Credit Union Leaders Reflect on PPP Process & Look to the Future
CU Times speaks with several credit union leaders who believe, despite the initial stress of the PPP process, they are better prepared for what's ahead.
Since the start of the U.S. Small Business Administration’s virus-era Paycheck Protection Program, the agency has approved nearly 4.9 million loans worth more than $520 billion in relief covering payroll and other costs.
More than 700 credit unions were among the thousands of PPP lenders, and loan amounts from credit unions totaled nearly $3 billion, according to SBA data. Navigating the loan process up to now — and preparing for the inevitable end of the coronavirus relief program — has posed various challenges to credit unions.
As a June 30 deadline was set to expire, the U.S. Senate voted to extend the application window until Aug. 8 to allow small businesses to seek PPP loans covering payroll, utilities, rent and most mortgage interest. More than $130 billion in funds had been unclaimed as the Tuesday deadline approached.
In the hours before the Senate backed extending the PPP window, a move that now heads to the U.S. House of Representatives, credit union leaders spoke with CU Times about what steps they’re taking — and plan to take — to help small business members.
The $1.9 billion Lake Trust Credit Union in Brighton, Mich., processed 200 loans for about $12.5 million, according to Andrea Mosher, vice president of lending.
Mosher said Lake Trust, which serves more than 177,000 members, would continue to offer micro loans to small business members “and work with them on any existing loan obligations they currently have with us in order to provide the stability they need for success.”
“We believe that SBA loans will be critical and vital to small businesses moving forward and expect to see an increased interest in these products,” Mosher said. She said it would be “equally important” for Lake Trust to “connect business owners with state and federal loan programs and grants that continue to become available.”
In the aftermath of the COVID-19 crisis, Lake Trust launched a crowdfunding campaign called Great Lakes Giveback. The effort, Mosher said, will support 75 Michigan-based small businesses grappling with virus-era challenges. Lake Trust said it would match crowdfunding efforts up to $1,000 for a total investment of $75,000.
As of Tuesday, the $3 billion American Heritage Federal Credit Union in Philadelphia had funded more than 360 PPP loans for $29 million, according to Mike Dinneen, vice president of marketing. To help small business members during the coronavirus pandemic, American Heritage, which serves more than 200,000 members, offered skip-a-pay and payment deferment options, in addition to fee waivers, he said.
“Looking ahead, we are continuing to offer streamlined funding options for small businesses as well as commercial and industrial segments, including working capital, equipment loans and treasury services,” Dinneen told CU Times on Tuesday. “Many commercial real estate businesses are also taking advantage of lower rates to refinance and move their relationships to our credit union.”
Dinneen said the PPP process has been “a significant opportunity for us to gain new relationships with small businesses as well as commercial businesses.”
“We had many local businesses who stated that they were not getting optimal service or responses from their bank, and turned to our credit union for assistance,” he said.
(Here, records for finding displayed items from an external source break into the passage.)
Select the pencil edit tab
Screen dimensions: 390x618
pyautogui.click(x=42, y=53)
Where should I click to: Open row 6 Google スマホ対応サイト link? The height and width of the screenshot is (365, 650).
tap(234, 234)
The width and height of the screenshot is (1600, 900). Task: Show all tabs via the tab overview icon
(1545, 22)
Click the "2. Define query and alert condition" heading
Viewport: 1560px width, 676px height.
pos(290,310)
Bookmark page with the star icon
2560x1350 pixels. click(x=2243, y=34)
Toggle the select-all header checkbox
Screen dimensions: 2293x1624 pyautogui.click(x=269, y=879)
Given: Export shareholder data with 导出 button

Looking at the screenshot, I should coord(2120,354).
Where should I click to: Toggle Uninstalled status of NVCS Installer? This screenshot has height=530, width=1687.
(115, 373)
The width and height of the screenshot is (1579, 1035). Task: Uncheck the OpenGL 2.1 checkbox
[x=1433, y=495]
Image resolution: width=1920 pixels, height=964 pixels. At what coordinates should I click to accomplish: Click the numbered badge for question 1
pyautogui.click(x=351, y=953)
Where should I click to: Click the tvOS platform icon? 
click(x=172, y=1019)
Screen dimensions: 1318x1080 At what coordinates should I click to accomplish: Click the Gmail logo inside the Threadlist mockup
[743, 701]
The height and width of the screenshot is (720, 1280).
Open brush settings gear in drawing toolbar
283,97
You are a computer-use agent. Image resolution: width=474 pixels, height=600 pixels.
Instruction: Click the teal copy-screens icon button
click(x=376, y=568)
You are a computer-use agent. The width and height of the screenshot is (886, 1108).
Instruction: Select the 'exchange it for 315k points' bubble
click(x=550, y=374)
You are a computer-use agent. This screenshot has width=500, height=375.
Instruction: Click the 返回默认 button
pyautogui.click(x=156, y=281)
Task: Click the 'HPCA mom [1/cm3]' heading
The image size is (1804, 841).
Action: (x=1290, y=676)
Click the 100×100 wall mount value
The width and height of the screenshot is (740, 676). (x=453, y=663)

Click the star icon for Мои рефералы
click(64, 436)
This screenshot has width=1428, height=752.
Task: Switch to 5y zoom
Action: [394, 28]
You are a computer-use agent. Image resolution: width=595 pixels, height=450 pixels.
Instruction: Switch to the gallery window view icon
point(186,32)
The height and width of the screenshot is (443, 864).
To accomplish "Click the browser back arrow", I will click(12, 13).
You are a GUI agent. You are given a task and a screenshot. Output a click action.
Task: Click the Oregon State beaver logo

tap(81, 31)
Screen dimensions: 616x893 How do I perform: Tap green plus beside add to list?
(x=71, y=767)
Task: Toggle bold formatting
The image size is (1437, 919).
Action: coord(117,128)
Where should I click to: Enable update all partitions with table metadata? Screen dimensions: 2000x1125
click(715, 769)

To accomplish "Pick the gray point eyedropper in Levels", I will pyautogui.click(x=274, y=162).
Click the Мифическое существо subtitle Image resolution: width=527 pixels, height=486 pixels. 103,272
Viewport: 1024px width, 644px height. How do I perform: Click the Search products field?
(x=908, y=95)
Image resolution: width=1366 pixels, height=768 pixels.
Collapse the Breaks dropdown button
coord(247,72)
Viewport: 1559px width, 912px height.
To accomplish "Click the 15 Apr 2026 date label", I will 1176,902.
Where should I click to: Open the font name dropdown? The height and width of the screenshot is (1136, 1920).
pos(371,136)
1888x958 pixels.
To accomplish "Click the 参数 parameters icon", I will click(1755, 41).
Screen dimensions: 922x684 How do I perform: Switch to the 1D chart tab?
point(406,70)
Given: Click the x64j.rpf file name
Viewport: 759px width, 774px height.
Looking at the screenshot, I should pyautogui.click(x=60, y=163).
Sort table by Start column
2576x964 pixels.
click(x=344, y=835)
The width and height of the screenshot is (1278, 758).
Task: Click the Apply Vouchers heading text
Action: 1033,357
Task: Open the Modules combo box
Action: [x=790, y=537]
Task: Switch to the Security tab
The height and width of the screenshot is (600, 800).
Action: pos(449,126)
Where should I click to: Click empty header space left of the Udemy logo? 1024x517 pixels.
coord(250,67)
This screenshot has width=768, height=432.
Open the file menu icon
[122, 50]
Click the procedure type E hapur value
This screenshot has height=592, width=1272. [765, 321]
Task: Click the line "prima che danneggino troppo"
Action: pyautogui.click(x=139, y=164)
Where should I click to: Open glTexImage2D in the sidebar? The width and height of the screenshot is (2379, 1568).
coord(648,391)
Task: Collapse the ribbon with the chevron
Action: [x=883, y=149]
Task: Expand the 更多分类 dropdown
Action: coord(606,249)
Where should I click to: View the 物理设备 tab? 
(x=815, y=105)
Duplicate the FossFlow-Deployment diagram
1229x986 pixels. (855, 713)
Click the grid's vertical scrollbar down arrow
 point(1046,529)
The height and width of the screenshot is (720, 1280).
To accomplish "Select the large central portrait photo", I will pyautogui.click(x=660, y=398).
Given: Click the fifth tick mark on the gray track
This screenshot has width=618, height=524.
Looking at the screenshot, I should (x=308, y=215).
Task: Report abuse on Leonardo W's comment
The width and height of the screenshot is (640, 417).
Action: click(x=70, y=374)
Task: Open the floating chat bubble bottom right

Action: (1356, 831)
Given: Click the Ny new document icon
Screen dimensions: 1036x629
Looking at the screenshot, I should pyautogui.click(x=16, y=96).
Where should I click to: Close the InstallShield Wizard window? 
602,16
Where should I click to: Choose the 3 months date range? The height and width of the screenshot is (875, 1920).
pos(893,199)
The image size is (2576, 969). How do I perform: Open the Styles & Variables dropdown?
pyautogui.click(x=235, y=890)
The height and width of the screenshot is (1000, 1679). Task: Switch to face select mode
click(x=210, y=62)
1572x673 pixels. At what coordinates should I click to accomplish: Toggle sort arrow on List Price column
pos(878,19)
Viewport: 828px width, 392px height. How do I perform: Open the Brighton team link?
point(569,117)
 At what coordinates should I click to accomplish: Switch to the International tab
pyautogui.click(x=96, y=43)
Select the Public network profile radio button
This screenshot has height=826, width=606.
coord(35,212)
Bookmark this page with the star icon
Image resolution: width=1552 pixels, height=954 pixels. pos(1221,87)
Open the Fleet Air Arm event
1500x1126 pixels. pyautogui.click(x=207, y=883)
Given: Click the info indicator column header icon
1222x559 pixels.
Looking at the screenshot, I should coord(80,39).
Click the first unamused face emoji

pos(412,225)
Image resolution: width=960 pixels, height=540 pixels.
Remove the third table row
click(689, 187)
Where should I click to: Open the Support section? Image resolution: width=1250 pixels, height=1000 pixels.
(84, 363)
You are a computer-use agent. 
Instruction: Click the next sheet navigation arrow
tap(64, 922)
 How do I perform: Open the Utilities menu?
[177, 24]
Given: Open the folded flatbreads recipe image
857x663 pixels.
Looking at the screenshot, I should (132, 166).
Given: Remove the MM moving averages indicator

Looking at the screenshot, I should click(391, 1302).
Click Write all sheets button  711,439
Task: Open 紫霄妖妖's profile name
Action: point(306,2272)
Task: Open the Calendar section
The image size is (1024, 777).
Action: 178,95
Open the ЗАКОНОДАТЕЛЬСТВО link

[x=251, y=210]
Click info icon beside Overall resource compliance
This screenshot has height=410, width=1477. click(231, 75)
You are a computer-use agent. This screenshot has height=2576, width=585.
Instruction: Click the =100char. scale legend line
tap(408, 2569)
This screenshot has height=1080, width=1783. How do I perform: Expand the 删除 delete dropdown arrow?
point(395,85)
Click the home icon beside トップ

American Heritage, he said, added more than 100 new business relationships, and the credit union was praised for its responsiveness.
Martin Carter, president/CEO of the Lansing, Mich.-based Astera Credit Union ($160 million in assets and more than 15,000 members) recently told CU Times that of the $6 million in PPP loans the credit union processed, some $5 million was funded for small businesses that were not prior members.
Astera processed 123 PPP loan applications — and 117 were approved, Carter said.
“We got a lot of requests from people who were not members but heard we could do PPP loans: 70% of our approved loans are for businesses who are new members,” Carter said in a recent interview. “We didn’t have much of a commercial business function prior to COVID, then when word got out that we are an SBA approved lender, a lot of small businesses came to us; the average was less than five employees.”
Mira Ness, president/CEO of the $26 million New York University Federal Credit Union, said the effort to quickly respond to members, while simultaneously trying to understand SBA requirements, which were changing rapidly early on, was a stressful experience.
There was a rush at the start to try to get loans processed before funds were no longer available, and the SBA website was crashing. “I thought we did a great job — everybody who got a loan responded they were very happy,” she said.